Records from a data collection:

BEGIN

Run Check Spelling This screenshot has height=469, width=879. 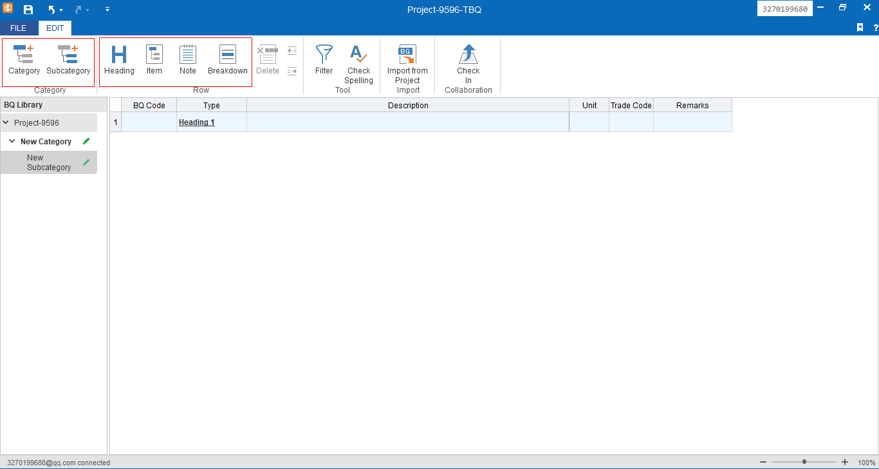(358, 63)
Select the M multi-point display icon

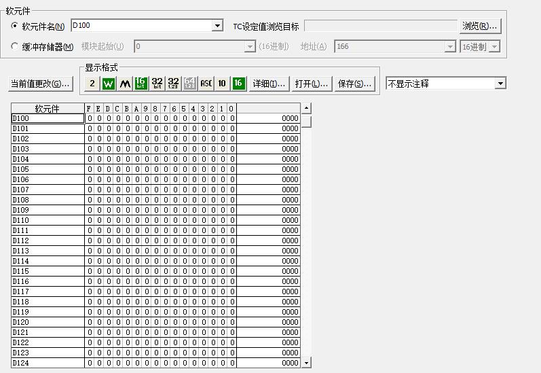click(x=124, y=84)
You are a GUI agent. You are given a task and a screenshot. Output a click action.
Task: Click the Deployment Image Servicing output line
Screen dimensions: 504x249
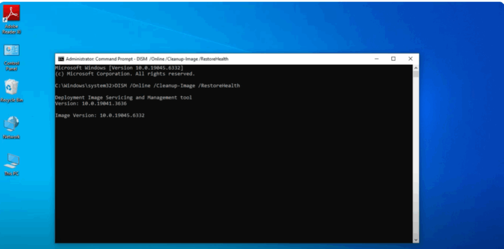pos(124,97)
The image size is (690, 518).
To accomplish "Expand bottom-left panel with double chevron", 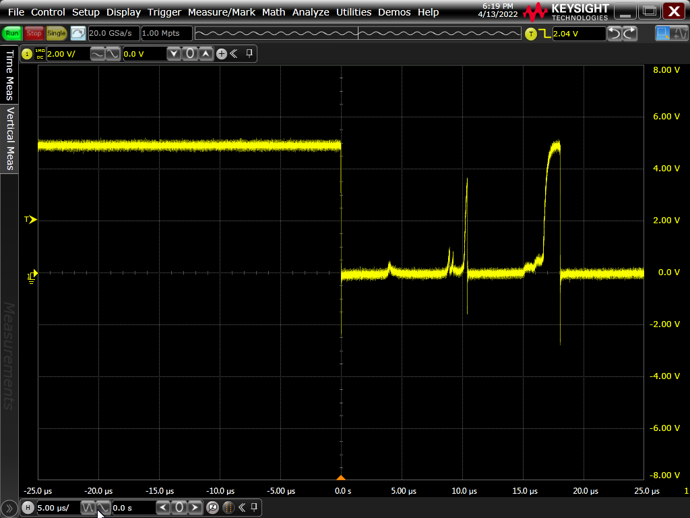I will (9, 507).
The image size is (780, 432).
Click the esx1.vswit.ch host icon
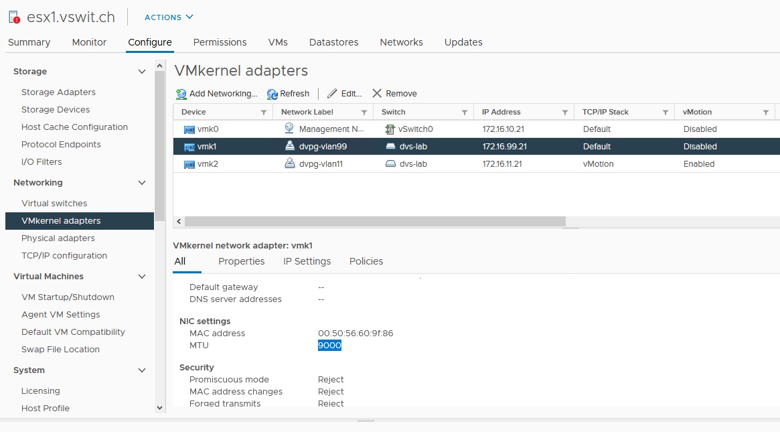(x=14, y=17)

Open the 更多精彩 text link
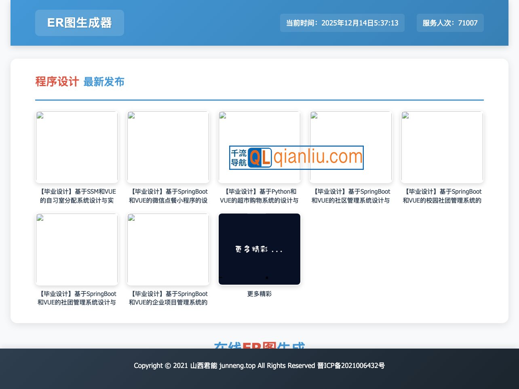coord(259,294)
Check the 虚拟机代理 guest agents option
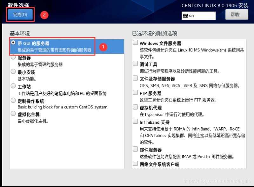The image size is (254, 187). click(136, 107)
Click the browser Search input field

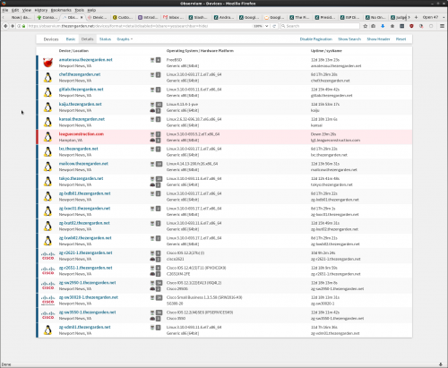[320, 26]
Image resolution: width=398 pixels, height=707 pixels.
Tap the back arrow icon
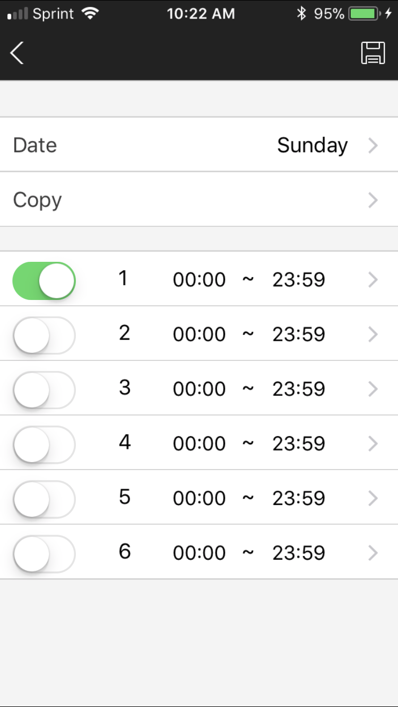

END

▶ _What is expected_
Both the line above containing "Select the M multi-point display icon" and the line containing "The image size is (690, 518)." belong in the copy, along with every line between them; print these exactly and omit the pictures.

▶ _Reply to the exercise_
Select the M multi-point display icon

click(x=124, y=84)
You are a GUI agent. You are given a task and a screenshot. Output a click action.
Task: Click the Deployment Image Servicing output line
Screen dimensions: 504x249
pos(124,97)
The image size is (690, 518).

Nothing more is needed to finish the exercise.